From: Vadim Pasternak <vadimp@mellanox.com>

Extend macros MLXSW_REG_MTMP_TEMP_TO_MC() to allow support of negative
temperature readout, since chip and others thermal components are
capable of operating within the negative temperature.
With no such support negative temperature will be consider as very high
temperature and it will cause wrong readout and thermal shutdown.
For negative values 2`s complement is used.
Tested in chamber.
Example of chip ambient temperature readout with chamber temperature:
-10 Celsius:
temp1:             -6.0C  (highest =  -5.0C)
-5 Celsius:
temp1:             -1.0C  (highest =  -1.0C)
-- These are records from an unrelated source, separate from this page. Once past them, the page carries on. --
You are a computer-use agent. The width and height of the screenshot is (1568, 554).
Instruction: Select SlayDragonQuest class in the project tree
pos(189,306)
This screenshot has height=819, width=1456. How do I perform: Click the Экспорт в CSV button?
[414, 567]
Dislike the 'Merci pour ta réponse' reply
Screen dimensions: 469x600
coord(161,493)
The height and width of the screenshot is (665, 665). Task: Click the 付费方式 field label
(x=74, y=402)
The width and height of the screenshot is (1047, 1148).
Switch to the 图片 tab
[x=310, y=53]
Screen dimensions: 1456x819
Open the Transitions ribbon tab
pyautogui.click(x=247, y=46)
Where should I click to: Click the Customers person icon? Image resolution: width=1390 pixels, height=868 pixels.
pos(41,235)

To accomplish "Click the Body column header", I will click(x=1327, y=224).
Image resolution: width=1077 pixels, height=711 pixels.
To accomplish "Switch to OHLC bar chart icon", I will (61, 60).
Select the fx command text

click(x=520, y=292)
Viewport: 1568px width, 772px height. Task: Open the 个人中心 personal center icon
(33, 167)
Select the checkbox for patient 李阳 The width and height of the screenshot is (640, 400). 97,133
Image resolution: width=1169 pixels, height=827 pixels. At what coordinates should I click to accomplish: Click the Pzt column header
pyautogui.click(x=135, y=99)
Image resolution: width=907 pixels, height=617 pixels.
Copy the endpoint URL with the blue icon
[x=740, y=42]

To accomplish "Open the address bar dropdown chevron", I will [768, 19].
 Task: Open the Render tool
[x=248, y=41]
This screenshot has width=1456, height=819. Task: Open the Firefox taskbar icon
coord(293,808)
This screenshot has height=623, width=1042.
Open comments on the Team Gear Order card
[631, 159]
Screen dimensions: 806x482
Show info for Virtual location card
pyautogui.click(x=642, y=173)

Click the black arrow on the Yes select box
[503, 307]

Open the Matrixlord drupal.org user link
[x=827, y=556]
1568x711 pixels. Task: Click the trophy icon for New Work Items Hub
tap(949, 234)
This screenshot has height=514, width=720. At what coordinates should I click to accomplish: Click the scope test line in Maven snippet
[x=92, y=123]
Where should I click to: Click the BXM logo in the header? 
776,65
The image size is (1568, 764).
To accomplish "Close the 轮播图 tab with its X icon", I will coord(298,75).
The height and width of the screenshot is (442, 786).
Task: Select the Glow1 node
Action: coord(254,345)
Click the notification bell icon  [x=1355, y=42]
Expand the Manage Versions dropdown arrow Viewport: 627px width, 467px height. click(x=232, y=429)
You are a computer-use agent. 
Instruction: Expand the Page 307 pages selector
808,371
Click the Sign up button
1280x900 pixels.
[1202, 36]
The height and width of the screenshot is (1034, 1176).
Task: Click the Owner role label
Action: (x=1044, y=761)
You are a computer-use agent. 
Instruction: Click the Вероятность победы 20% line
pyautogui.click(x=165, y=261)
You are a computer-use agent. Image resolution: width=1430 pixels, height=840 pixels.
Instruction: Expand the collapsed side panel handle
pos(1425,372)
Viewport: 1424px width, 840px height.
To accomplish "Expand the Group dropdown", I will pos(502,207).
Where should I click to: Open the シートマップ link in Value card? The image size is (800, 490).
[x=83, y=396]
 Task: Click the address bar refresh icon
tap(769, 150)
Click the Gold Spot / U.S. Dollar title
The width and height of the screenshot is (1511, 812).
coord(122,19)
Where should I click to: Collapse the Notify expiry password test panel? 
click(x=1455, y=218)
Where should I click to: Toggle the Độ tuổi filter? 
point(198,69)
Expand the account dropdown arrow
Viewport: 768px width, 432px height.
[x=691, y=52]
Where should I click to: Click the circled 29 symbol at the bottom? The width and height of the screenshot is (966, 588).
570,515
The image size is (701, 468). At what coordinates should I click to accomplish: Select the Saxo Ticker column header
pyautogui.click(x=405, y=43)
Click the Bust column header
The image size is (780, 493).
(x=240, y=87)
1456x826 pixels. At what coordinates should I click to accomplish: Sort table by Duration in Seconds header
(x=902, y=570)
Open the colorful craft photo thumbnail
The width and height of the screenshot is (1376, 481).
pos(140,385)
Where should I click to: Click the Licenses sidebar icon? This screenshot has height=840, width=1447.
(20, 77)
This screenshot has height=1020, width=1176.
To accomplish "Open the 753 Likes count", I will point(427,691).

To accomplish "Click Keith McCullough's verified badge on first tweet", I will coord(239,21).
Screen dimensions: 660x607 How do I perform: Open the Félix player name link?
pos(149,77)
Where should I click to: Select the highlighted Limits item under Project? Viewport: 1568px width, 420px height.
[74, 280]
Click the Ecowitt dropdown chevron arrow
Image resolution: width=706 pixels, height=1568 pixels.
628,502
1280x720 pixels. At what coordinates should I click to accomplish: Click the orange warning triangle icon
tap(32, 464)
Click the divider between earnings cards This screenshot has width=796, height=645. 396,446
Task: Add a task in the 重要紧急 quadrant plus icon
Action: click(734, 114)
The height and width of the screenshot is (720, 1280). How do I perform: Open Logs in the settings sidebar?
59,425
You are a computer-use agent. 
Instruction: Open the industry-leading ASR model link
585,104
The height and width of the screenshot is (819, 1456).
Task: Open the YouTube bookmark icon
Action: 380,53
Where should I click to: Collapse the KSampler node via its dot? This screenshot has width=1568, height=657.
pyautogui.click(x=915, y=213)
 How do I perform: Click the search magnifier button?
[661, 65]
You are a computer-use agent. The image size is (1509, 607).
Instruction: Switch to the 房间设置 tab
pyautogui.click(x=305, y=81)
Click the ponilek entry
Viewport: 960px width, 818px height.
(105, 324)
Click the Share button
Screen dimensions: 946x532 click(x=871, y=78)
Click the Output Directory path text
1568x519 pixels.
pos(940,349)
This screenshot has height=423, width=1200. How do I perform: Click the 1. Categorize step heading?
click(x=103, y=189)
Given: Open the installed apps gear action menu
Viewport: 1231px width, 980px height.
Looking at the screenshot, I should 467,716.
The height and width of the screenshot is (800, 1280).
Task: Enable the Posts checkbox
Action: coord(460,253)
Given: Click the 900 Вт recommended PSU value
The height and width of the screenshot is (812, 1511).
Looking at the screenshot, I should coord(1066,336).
Signed-off-by: Vadim Pasternak <vadimp@mellanox.com>
Signed-off-by: Ido Schimmel <idosch@mellanox.com>
---
 drivers/net/ethernet/mellanox/mlxsw/core_hwmon.c   | 12 +++++-------
 drivers/net/ethernet/mellanox/mlxsw/core_thermal.c | 14 +++++++-------
 drivers/net/ethernet/mellanox/mlxsw/reg.h          | 12 +++++++-----
 3 files changed, 19 insertions(+), 19 deletions(-)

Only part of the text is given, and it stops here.